Repenser notre système de transport dans un monde où le pétrole est rare et cher n’est pas une mince affaire. En 2010, environ 92,5% de l’énergie consommée pour les transports était issue du pétrole. Le reste se compose d’agro-carburants (5,3%) et d’électricité (2,2%) pour les trains. Depuis 1973, la consommation de pétrole pour les transports a presque doublé, passant de 25,3 Mtep/an à 46,3 Mtep/an.
Comme vous pouvez l’imaginer, ce que je vais proposer dans cet article va dans un sens opposé à la tendance actuelle.

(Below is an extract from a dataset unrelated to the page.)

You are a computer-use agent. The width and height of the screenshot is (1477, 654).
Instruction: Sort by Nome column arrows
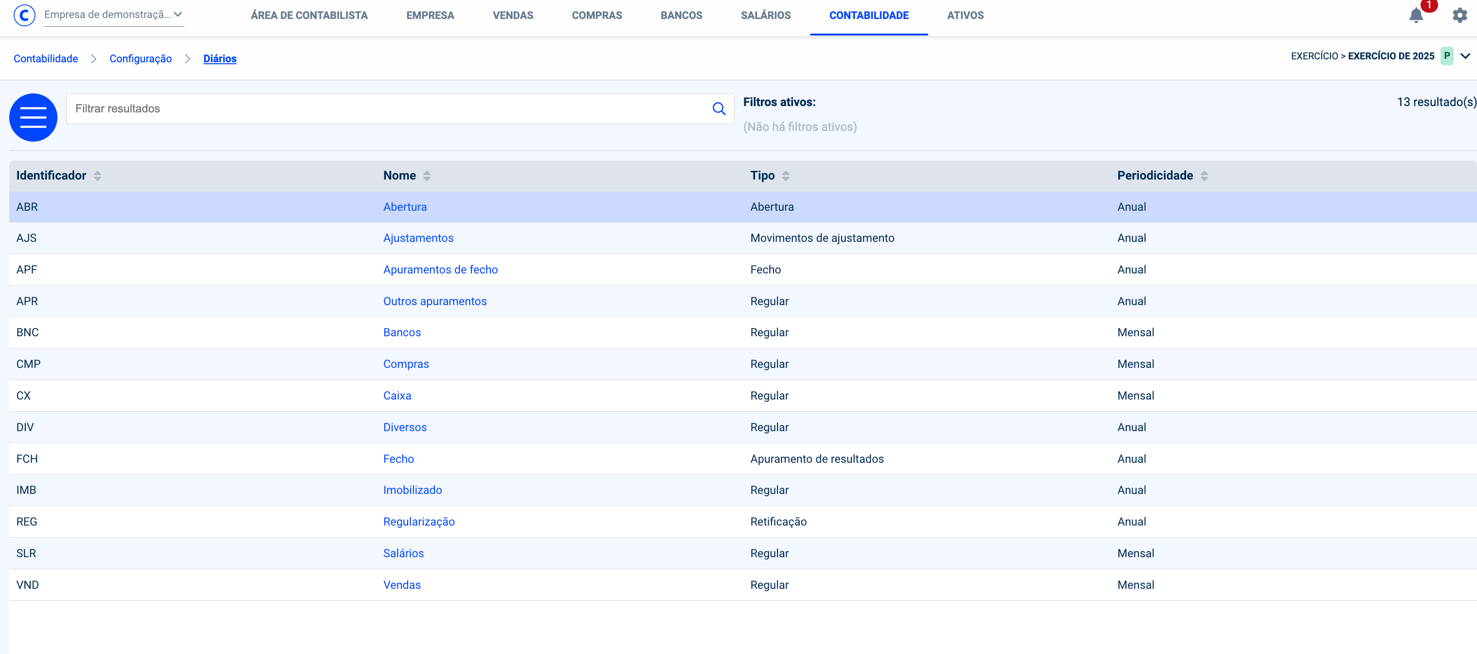[x=427, y=176]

Tout d’abord, il faut dire que les politiques de transport actuelles ainsi que les projets d’infrastructures tendent à décongestionner les réseaux et, au mieux, à réduire les émissions de CO2. Malheureusement, elles ne tiennent pas compte de la vulnérabilité des approvisionnements en pétrole et de la forte hausse des coûts de l’énergie.
De plus, ces politiques tendent à réduire les temps de parcours plutôt que de favoriser la réduction des distances parcourues et l’accès aux zones peu desservies. Le développement du TGV et des lignes aériennes internes, par exemple, tend à favoriser l’éloignement entre le domicile et le lieu de travail ou l’éclatement géographique des familles.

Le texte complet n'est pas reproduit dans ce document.